### Document section

■ ■ ■ ■

UNITED STATES
SECURITIES AND EXCHANGE COMMISSION
Washington, D.C. 20549
FORM 8-K
CURRENT REPORT
PURSUANT TO SECTION 13 OR 15(d)
OF THE SECURITIES EXCHANGE ACT OF 1934
Date of Report (Date of earliest event reported): October 4, 2017
CAREDX, INC.
(Exact Name of Registrant as Specified in its Charter)
Delaware | 001-36536 | 94-3316839 | ||
(State or Other Jurisdiction of Incorporation) |
(Commission File Number) |
(IRS Employer Identification No.) |
3260 Bayshore Boulevard
Brisbane, California 94005
(Address of Principal Executive Offices) (Zip Code)
(415) 287-2300
Registrants telephone number, including area code
N/A
(Former Name, or Former Address, if Changed Since Last Report)
Check the appropriate box below if the Form 8-K filing is intended to simultaneously satisfy the filing obligation of the registrant under any of the following provisions:
☐ | Written communications pursuant to Rule 425 under the Securities Act (17 CFR 230.425) |
☐ | Soliciting material pursuant to Rule 14a-12 under the Exchange Act (17 CFR 240.14a-12) |
☐ | Pre-commencement communications pursuant to Rule 14d-2(b) under the Exchange Act (17 CFR 240.14d-2(b)) |
☐ | Pre-commencement communications pursuant to Rule 13e-4(c) under the Exchange Act (17 CFR 240.13e-4(c)) |
Indicate by check mark whether the registrant is an emerging growth company as defined in Rule 405 of the Securities Act of 1933 (§230.405 of this chapter) or Rule 12b-2 of the Securities Exchange Act of 1934 (§240.12b-2 of this chapter).
Emerging growth company ☒
If an emerging growth company, indicate by check mark if the registrant has elected not to use the extended transition period for complying with any new or revised financial accounting standards provided pursuant to Section 13(a) of the Exchange Act. ☒
Item 1.01. Entry into a Material Definitive Agreement.
On October 4, 2017, CareDx, Inc. (the Company) entered into an underwriting agreement (the Underwriting Agreement) with Craig-Hallum Capital Group LLC (the Representative), as sole book-running manager and representative of the several underwriters named therein (the Underwriters), relating to an underwritten public offering (the Offering) of 4,341,600 shares of the Companys common stock (Common Stock). The public offering price is $4.00 per share of Common Stock and the Underwriters have agreed to purchase the Common Stock pursuant to the Underwriting Agreement at a price of $3.76 per share. Under the terms of the Underwriting Agreement, the Company also granted to the Underwriters an option, exercisable in whole or in part at any time for a period of 30 days from the date of the closing of the Offering, to purchase up to an additional 651,240 shares of Common Stock at a price of $3.74 per share to cover over-allotments, if any.

■ ■ ■ ■

### Dataset excerpt
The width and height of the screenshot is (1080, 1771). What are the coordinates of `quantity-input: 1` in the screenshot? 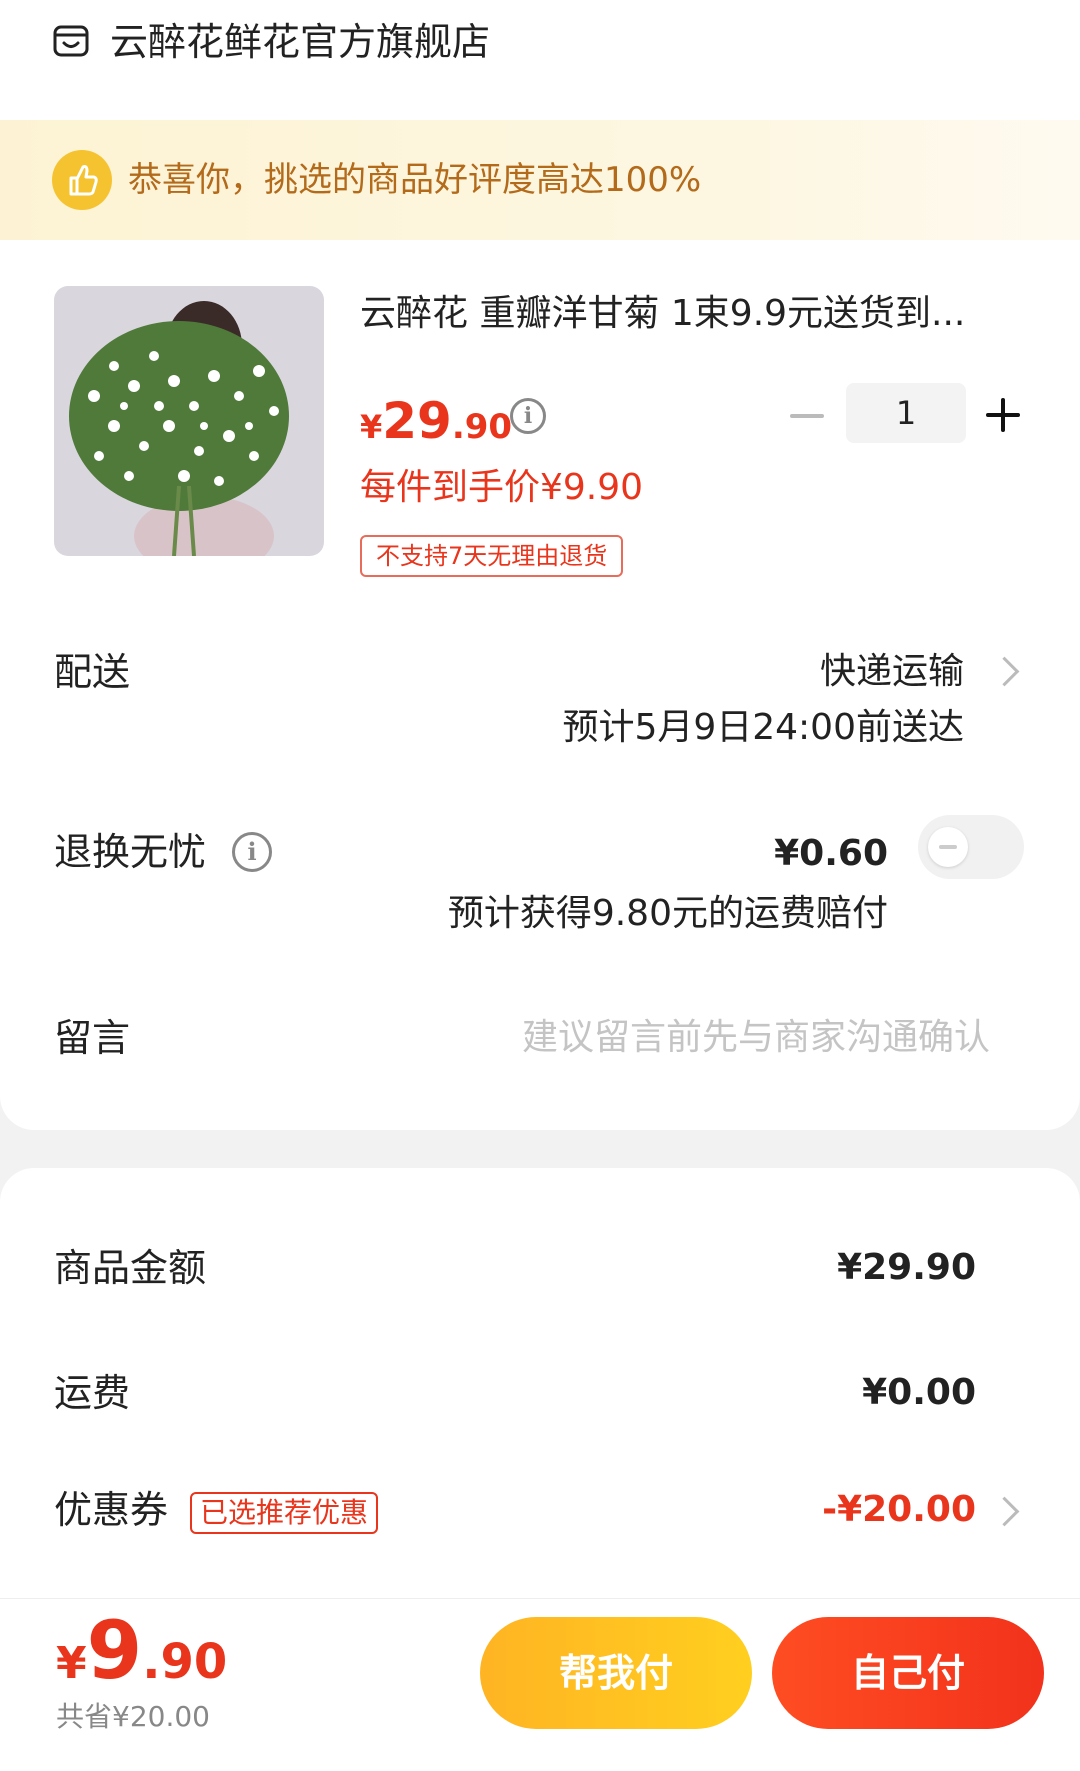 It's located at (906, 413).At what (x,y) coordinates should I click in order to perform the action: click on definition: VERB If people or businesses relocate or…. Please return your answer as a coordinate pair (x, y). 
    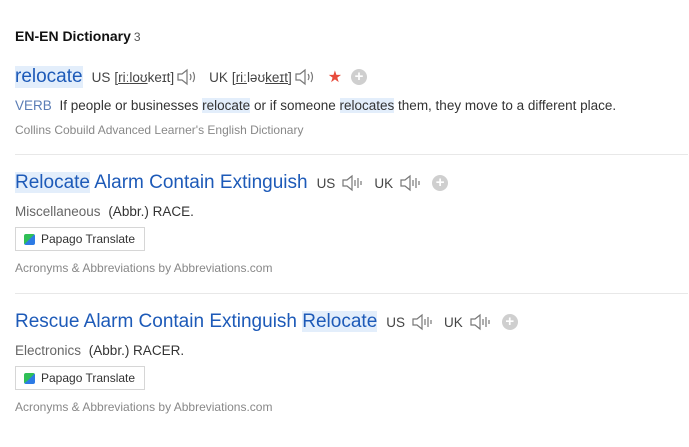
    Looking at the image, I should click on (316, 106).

■ ■ ■ ■

### Task
Write out the stretch from "(Exact Name of" through "Offices) (Zip Code)" in the CareDx Form 8-K filing above, word for word.

### Solution to this task
(Exact Name of Registrant as Specified in its Charter)
Delaware | 001-36536 | 94-3316839 | ||
(State or Other Jurisdiction of Incorporation) |
(Commission File Number) |
(IRS Employer Identification No.) |
3260 Bayshore Boulevard
Brisbane, California 94005
(Address of Principal Executive Offices) (Zip Code)